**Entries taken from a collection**
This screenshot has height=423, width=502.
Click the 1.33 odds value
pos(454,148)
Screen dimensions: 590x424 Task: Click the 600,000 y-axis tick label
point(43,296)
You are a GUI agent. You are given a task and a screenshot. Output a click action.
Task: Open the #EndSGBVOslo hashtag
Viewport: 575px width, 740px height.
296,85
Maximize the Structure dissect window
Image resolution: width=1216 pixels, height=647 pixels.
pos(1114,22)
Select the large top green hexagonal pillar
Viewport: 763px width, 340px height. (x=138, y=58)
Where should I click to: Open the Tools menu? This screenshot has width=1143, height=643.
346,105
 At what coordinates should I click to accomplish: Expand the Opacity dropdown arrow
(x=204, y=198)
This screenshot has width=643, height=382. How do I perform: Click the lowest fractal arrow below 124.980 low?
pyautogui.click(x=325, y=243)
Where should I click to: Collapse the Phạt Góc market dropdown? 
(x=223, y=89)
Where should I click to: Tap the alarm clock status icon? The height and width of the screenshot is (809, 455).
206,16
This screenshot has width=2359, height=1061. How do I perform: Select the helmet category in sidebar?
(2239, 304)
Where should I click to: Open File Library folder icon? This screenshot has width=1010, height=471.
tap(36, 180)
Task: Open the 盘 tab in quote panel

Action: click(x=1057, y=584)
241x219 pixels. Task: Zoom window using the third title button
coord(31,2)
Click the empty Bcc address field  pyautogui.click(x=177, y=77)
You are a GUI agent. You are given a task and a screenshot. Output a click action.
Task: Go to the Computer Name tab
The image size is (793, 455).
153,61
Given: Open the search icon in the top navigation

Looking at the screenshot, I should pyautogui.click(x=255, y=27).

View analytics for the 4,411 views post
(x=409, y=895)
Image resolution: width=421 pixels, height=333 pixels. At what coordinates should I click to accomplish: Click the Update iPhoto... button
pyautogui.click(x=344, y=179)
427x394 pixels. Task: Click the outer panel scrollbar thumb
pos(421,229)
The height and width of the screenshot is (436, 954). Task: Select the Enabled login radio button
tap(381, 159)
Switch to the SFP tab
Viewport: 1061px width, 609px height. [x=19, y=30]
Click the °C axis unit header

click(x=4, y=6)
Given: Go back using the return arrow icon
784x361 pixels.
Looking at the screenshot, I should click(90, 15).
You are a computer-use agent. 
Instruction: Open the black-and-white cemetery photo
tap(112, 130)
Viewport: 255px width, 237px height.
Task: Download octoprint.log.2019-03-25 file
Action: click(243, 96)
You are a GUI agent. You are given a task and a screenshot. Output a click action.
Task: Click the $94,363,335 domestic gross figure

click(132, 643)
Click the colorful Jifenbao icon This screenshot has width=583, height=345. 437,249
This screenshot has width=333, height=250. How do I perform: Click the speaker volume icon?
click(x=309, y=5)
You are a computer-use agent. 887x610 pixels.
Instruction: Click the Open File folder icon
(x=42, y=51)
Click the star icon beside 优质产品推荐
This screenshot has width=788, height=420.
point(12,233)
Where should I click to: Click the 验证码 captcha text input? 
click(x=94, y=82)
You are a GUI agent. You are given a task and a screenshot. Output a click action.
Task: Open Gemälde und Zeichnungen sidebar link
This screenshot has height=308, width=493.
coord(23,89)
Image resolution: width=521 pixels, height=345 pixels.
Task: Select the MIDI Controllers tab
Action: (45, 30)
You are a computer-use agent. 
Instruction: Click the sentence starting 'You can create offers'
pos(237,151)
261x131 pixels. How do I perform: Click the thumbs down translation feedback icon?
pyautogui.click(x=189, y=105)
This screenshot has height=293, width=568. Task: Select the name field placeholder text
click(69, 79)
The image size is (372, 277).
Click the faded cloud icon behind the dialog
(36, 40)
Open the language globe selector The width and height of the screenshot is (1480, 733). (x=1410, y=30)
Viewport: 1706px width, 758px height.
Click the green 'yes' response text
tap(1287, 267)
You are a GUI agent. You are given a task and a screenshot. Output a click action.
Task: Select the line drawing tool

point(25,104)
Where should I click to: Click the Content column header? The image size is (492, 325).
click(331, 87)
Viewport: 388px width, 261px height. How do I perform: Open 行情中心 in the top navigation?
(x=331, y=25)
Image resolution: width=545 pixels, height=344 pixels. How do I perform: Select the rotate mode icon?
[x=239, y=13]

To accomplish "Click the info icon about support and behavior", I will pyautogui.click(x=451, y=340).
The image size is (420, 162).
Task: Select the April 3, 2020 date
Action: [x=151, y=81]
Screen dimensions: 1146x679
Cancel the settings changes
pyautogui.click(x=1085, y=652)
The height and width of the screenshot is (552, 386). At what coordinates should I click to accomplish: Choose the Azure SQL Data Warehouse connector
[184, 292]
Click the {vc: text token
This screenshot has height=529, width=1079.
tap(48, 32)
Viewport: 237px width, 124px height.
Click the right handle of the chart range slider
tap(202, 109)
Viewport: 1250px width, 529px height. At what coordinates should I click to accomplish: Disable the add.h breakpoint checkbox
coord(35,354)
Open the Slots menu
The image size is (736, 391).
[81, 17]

**PROBLEM DESCRIPTION**
Word for word, repeat the data from its first line through the line with "Task: Open the #EndSGBVOslo hashtag", including both of those lines and no others.

**REPLY**
This screenshot has height=423, width=502.
Click the 1.33 odds value
pos(454,148)
Screen dimensions: 590x424 Task: Click the 600,000 y-axis tick label
point(43,296)
You are a GUI agent. You are given a task and a screenshot. Output a click action.
Task: Open the #EndSGBVOslo hashtag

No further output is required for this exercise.